Stored records
..........
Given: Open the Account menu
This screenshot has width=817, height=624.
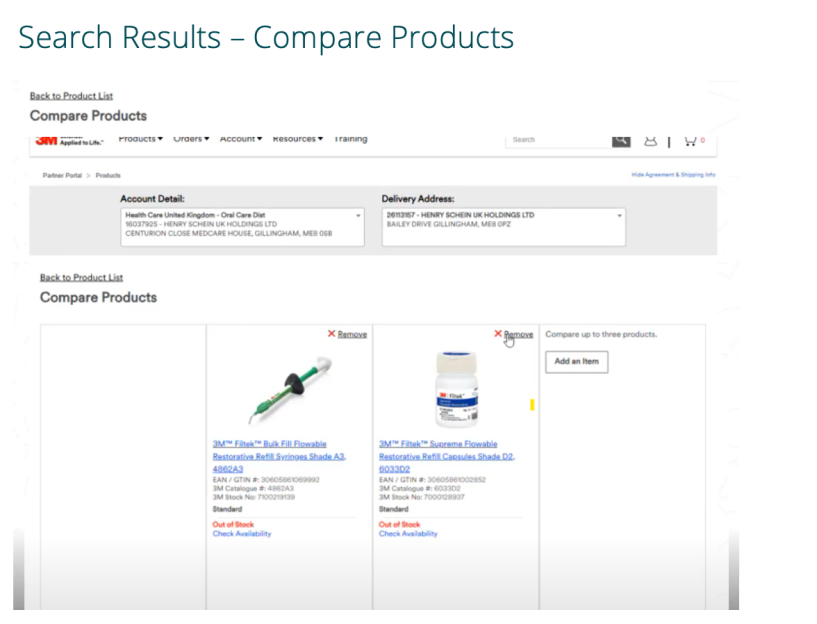Looking at the screenshot, I should tap(241, 139).
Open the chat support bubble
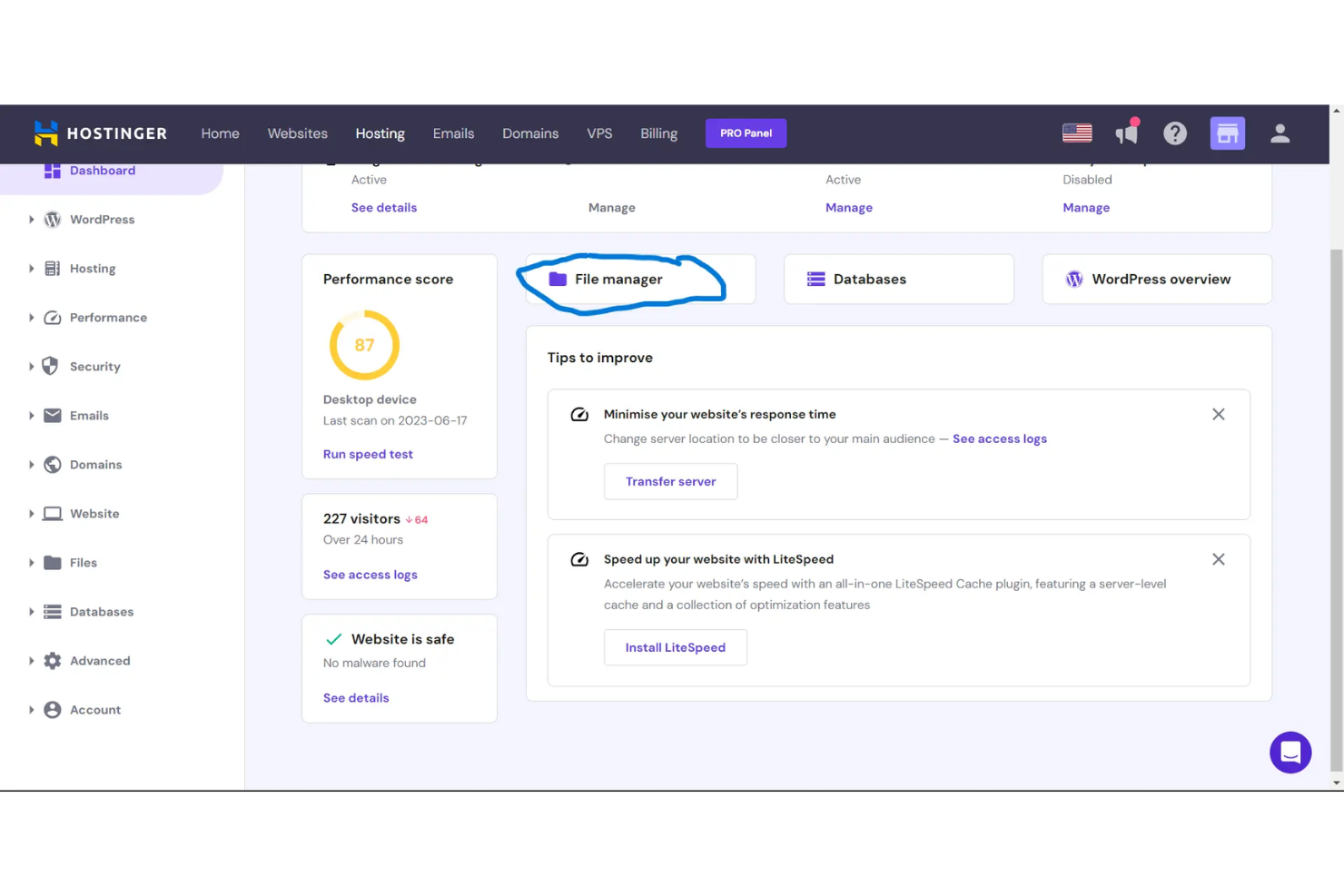 pos(1290,753)
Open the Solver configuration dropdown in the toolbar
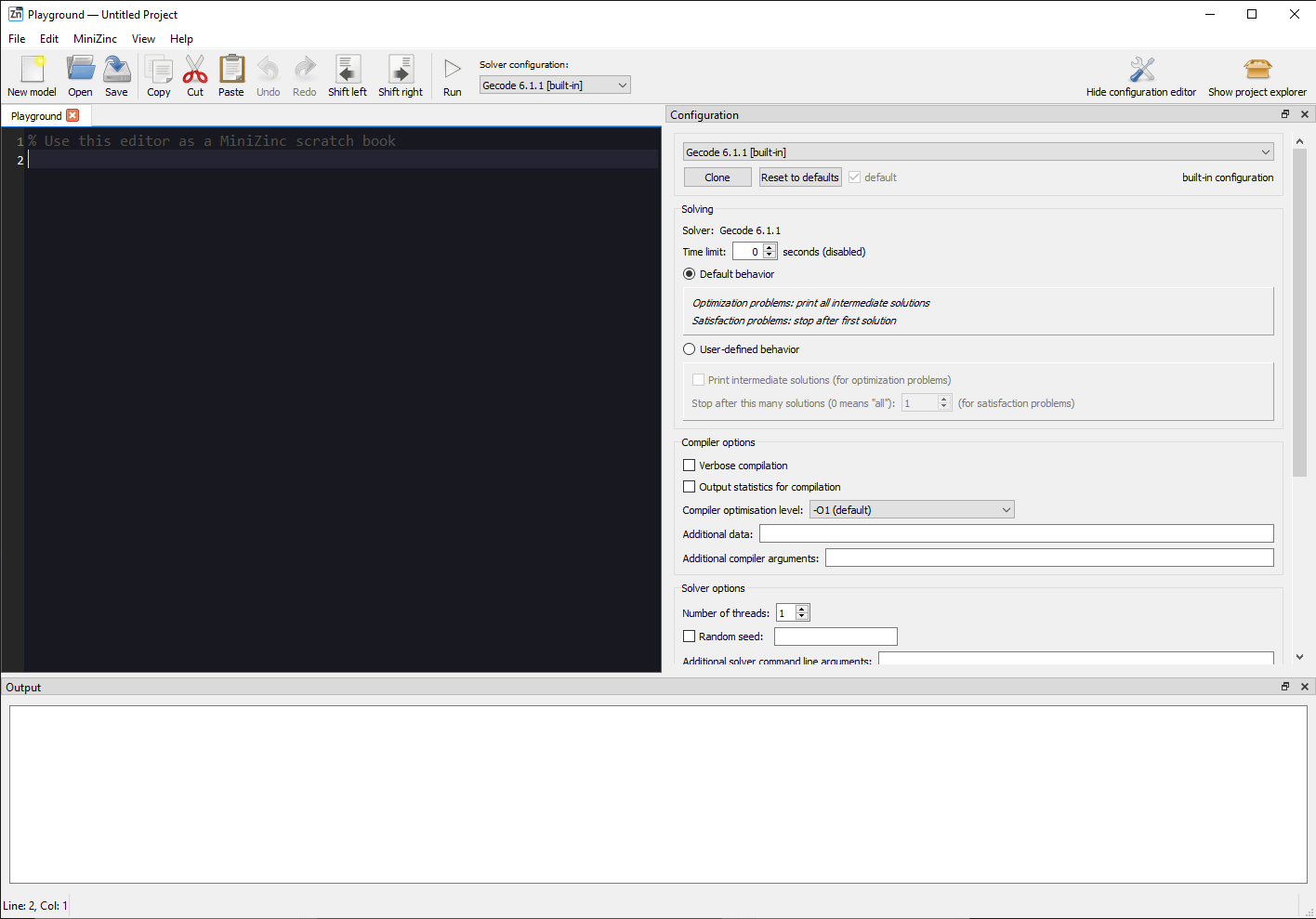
..........
» Activity
Set down the data above word for word, leaving every picture out.

» Exercise response
Given: Open the Account menu
This screenshot has width=817, height=624.
Looking at the screenshot, I should tap(241, 139).
Open the chat support bubble
 pos(1290,753)
Open the Solver configuration dropdown in the toolbar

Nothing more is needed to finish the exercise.